Fui visitar José Monteiro, lá pelas quebradas do Tibagi, numa pequena vila de mil e poucas almas, a maior parte espalhada pelas férteis planícies de terra roxa. Me recebeu com um forte abraço e um sorriso aberto. Sentamo-nos em dois banquinhos e enquanto Vilminha, a filha mais velha, preparava o café de coador, eu me deleitava com as novidades do povoado. Monteiro sempre foi um bom amigo, e estava feliz pelo meu retorno inusitado, ainda que passageiro. Quatro de seus oito filhos me receberam, acompanhando a conversa em silêncio de respeito. 

Olhavam o professor da cidade grande, tomados pela curiosidade que o semblante inocente não conseguia ocultar. Degustavam cada palavra, imaginando como eram diferentes as coisas para além dos horizontes. Vilminha, a mais velha dos irmãos que ficaram, no viço dos dezesseis anos, parecia uma mulher formada. A última vez que a vira, estava no colo de Isaura, a mãe já falecida. E o mais novo, Salviano, nome do avô paterno, já alcançava os oito anos.

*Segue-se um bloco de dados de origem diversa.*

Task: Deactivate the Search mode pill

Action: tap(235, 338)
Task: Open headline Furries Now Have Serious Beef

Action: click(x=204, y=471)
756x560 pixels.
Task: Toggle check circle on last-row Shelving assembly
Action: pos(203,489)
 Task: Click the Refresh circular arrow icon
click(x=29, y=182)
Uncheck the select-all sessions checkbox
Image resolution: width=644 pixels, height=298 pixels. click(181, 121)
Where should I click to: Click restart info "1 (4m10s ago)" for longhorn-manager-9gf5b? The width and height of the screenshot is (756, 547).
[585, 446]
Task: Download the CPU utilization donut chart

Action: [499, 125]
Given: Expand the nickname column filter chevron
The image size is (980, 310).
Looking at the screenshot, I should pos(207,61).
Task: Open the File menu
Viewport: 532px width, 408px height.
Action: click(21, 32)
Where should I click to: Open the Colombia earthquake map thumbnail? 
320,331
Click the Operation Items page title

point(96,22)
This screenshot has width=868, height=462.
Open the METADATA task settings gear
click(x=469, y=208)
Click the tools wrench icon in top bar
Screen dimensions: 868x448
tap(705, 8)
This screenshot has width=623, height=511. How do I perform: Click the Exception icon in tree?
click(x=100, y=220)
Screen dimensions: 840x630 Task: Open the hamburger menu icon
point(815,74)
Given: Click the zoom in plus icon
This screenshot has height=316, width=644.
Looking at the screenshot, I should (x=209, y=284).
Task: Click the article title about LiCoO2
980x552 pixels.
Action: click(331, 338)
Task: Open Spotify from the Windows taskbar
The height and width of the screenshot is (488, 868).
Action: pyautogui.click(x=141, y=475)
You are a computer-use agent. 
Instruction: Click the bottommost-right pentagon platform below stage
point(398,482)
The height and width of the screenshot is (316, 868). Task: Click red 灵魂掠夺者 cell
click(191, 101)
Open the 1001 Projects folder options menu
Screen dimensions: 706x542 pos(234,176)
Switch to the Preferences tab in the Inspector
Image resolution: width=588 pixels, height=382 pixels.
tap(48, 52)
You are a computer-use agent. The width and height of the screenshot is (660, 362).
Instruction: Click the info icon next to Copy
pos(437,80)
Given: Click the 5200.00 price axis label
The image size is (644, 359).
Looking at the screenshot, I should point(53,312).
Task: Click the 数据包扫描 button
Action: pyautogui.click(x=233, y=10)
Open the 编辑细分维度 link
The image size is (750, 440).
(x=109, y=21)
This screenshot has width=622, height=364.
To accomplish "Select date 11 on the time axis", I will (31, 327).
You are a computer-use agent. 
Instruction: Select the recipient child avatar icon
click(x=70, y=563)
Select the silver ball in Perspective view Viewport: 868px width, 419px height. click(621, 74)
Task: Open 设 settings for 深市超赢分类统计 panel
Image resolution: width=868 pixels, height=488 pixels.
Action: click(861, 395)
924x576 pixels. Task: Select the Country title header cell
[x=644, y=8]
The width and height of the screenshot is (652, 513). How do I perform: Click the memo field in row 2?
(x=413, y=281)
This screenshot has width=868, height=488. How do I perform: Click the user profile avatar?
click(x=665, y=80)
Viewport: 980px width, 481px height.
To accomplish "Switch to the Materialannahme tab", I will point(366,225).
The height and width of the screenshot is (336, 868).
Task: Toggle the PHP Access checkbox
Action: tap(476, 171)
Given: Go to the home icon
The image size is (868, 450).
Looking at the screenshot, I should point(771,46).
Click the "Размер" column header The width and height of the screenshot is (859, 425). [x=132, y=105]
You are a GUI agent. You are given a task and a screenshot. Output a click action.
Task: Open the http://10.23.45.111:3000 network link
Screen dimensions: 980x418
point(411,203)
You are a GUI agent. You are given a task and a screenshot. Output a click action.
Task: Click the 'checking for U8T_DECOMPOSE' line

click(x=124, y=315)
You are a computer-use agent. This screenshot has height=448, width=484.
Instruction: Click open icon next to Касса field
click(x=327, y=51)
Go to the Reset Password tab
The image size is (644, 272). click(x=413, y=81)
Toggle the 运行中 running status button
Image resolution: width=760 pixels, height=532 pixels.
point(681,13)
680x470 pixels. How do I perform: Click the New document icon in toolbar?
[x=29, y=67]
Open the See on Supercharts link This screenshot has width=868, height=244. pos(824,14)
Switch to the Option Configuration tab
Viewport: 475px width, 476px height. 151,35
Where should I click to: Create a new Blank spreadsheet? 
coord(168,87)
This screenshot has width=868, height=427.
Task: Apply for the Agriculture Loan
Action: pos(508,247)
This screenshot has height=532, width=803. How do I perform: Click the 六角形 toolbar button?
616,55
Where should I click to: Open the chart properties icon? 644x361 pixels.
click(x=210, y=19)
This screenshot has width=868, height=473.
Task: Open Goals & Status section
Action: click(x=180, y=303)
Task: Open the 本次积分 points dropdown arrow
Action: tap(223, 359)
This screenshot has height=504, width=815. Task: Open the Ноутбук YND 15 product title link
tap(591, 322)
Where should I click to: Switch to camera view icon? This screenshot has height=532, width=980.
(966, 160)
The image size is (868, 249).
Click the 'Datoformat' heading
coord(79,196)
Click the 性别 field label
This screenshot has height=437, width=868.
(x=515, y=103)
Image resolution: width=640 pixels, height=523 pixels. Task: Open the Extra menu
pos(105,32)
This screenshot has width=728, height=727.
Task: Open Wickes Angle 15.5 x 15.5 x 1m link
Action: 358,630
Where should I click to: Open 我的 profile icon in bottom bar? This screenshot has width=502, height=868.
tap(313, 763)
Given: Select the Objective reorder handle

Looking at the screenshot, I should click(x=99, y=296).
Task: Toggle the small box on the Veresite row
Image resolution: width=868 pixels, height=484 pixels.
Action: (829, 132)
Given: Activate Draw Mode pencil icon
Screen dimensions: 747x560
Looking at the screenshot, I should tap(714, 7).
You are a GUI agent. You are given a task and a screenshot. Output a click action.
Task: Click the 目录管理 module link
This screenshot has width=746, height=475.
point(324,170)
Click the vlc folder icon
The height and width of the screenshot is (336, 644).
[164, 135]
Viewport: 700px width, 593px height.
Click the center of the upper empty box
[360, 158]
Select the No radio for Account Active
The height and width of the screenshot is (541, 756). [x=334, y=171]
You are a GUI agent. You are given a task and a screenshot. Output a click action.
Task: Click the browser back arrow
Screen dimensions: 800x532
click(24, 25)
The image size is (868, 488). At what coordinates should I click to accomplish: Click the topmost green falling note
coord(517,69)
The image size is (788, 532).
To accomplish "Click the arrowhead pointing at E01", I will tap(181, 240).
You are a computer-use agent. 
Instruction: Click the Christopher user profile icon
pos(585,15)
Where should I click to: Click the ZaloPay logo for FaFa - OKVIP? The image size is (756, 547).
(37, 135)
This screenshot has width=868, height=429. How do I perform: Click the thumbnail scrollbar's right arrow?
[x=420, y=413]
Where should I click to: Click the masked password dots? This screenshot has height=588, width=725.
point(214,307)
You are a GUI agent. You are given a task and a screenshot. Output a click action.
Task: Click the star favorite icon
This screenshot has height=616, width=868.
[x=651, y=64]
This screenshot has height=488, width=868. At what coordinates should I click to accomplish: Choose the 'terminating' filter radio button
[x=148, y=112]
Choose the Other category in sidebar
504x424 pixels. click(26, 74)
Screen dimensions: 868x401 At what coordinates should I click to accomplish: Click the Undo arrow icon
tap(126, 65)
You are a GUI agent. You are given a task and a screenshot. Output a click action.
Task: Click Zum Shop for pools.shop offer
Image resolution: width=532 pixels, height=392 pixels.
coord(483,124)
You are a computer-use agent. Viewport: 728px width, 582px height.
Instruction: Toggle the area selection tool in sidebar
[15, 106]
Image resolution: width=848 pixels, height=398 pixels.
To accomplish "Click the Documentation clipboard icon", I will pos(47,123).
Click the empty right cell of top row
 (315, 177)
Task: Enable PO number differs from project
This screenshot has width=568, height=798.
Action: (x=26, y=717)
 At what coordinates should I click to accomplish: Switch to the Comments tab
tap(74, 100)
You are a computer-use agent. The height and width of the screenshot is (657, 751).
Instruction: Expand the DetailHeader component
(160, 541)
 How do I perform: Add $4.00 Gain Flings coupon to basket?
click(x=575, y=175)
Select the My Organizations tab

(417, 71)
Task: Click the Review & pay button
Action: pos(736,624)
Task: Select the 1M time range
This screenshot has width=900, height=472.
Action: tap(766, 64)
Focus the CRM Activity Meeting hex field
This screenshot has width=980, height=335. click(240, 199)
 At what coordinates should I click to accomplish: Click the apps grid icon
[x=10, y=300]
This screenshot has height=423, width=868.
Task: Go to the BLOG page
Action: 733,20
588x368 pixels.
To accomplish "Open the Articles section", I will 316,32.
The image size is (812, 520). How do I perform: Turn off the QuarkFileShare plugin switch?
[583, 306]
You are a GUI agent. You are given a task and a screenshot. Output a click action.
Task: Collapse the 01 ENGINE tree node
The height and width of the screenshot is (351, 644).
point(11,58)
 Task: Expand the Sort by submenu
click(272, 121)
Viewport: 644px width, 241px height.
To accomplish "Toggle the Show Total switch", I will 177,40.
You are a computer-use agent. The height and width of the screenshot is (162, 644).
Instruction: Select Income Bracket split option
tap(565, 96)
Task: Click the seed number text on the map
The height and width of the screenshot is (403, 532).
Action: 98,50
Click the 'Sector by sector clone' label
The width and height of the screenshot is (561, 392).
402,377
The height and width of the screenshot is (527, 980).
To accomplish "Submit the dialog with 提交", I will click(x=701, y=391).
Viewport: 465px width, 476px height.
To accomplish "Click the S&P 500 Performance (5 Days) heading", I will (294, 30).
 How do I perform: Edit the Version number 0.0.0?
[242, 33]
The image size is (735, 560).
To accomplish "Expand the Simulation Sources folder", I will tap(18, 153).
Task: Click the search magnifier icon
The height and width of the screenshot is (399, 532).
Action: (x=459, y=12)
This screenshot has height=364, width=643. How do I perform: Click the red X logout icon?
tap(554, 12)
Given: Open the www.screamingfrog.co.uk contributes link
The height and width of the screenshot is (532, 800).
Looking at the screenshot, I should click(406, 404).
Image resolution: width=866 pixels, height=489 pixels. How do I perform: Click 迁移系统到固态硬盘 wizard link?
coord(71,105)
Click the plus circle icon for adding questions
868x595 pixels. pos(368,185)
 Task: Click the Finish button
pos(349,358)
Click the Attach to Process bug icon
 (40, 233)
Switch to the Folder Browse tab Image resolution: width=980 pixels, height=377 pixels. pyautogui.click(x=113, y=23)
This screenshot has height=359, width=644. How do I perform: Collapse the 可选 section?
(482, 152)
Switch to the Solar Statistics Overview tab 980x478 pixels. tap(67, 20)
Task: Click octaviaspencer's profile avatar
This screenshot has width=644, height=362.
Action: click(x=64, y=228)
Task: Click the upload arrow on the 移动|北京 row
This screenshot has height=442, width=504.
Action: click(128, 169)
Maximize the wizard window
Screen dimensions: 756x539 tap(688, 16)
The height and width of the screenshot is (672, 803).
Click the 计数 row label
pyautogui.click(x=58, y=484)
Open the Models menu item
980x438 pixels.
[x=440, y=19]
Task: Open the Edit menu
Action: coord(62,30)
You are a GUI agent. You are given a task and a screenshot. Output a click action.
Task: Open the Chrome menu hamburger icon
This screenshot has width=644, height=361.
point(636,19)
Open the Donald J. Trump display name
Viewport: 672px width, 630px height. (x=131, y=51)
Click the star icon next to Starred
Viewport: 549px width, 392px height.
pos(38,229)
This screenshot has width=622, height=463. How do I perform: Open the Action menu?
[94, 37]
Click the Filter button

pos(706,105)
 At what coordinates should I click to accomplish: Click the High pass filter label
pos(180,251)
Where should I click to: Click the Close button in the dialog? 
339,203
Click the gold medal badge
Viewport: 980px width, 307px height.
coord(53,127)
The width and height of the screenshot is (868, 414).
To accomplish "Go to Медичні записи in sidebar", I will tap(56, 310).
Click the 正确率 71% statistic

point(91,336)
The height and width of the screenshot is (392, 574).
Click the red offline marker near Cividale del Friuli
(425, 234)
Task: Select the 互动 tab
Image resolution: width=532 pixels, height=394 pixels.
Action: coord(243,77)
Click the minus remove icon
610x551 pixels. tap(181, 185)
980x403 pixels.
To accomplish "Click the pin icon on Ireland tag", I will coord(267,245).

Terminamos o café e fomos caminhar um pouco, para ver a horta e o pé de jabuticaba. Acompanhou-nos Cabeção, o cachorro da família, um vira-latas espevitado e brincalhão, que gostava de avançar cortando nossos passos. Senti o ar saudável, o vento revolvendo o cheiro da terra e ao longe, nuvens carregadas prenunciavam uma chuvarada das boas. Abaixei-me para tocar a terra vermelha, tomei um punhado na mão e despejei aos bocados. Monteiro apenas observou, intrigado, em seu silêncio matuto. 

Então brinquei com Cabeção, que me solicitava há tempo e olhei para meu amigo. Nada ali indicava o pânico urbano dos investimentos e da correria frenética. Não havia a mais tênue reverberação da insensatez humana global. Poderia sentar à varanda e silenciar-me em paz, sob o gesto receptivo de meus anfitriões. Tudo conjurava, inclusive o saboroso aroma da jaboticabeira, para que eu permanecesse sem tempo para o retorno.